After inserting these corner images into the ens, turning them on but turning off their labels; you are usually going to want to not use NI labels, rather text you create from your graphics program.



Once your "canvas" is set, you can tweak each image and its properties.   For each PNG file you can drop into your Ensemble or instrument or whatever Reaktor widget, below where you see the link to change the graphic, there is another link for "graphics properties".  Often the default values work, but one value that may need adjustment:  Reaktor will need to know how many frames a graphic element has.  A single item, like a Phillips screw, obviously has one element.  But for a button, a switch, a knob, anything that is treated a more like a cartoon, you will have more.  For a simple switch, there are two, one with the button on, one with it off, get it?


This is a 60x30 PNG, with each ellipse exactly 30 pixels total on the Y axis, and 60 on the X axis; they are shoved together perfectly without any space or slop.  A slider can have 127 or 128 images.   You are answering the question: how many frames does my "cartoon" have?

In fact, you'll quickly find that this sort of thinking is needed when working with Reaktor graphics:
  • Know your pixel count at all times (put the pixel count into the PNG filename if that helps?)
  • Don't be sloppy about X and Y pixel count as you create your graphic elements. It takes me more time to get things right when sloppy vs. when I'm careful.
  • Same idea again. Unneeded spaces, incorrectly cropped PNG source files, misalignments, asymmetries, etc., will make your graphic element almost always look crappy.  Work clean and work slowly.
  • Always save everything you use, and even what you don't use, as PNGs or another compatible file format (PNG always works for me).  You want to build up a library of switch PNGs and whatnot and use 'em over and over.
  • Be conscious of how many frames any graphic needs. 
  • Be ready to experiment.
As I say "be careful about your pixel count" what does this mean?  How do you know if you are creating an element that is 50H x 25W pixels, with text at 10 x 10?

Managing pixels, rulers and guides varies from graphics program to graphics program, but in Adobe illustrator for Windows 10 it's pretty easy: 

Edit > preferences > guides and grid
Choose 10 pixels with sub every 10 (works for me anyway):


Say OK

Then make sure grids are turned on and elements snap to them:  View > show grid and view > snap to grid.  That tends to make things line up.

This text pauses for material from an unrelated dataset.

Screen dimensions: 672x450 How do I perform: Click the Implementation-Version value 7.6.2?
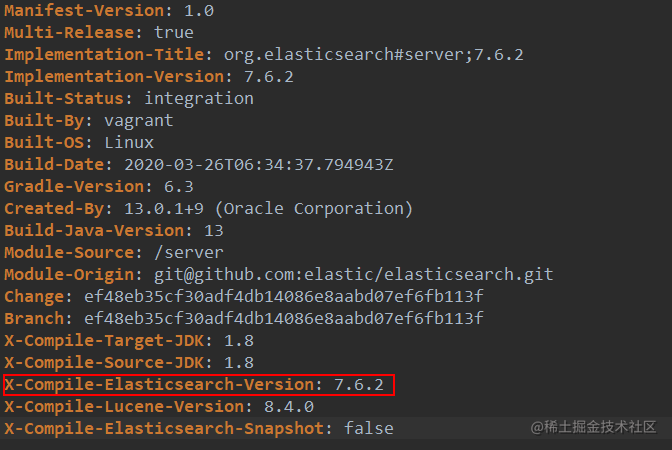[269, 77]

One tricky thing: dealing with a 2 position switch. In the ENS here, that's the MANUAL/COUNT switch.  For this I created this 20wide x 100high PNG file.


Note the spacing, it's not spread out equally--the top and bottom images need to touch.  Got that by trial and error.....

And then set image properties like this:





The final thing to discuss is the sliders. I  created these with Knobman.  There are good tutorials on line for this software, as well as several really good knob files including knobs, buttons, VU's etc. you can download for not a penny, but one thing to reiterate yet again is that the number of frames in Reaktor always needs to match the number of graphics elements created in Knobman; otherwise the slider or knob image jumps all over and looks really bad.

I created a knobman 180 x 40 sized slider with 0-127 frames which must be mimic'd here.




OK that's it for now. It's off to the 4th of July celebrations but when that's done and I have a few of these I'll try to post a few reaktor things on my site.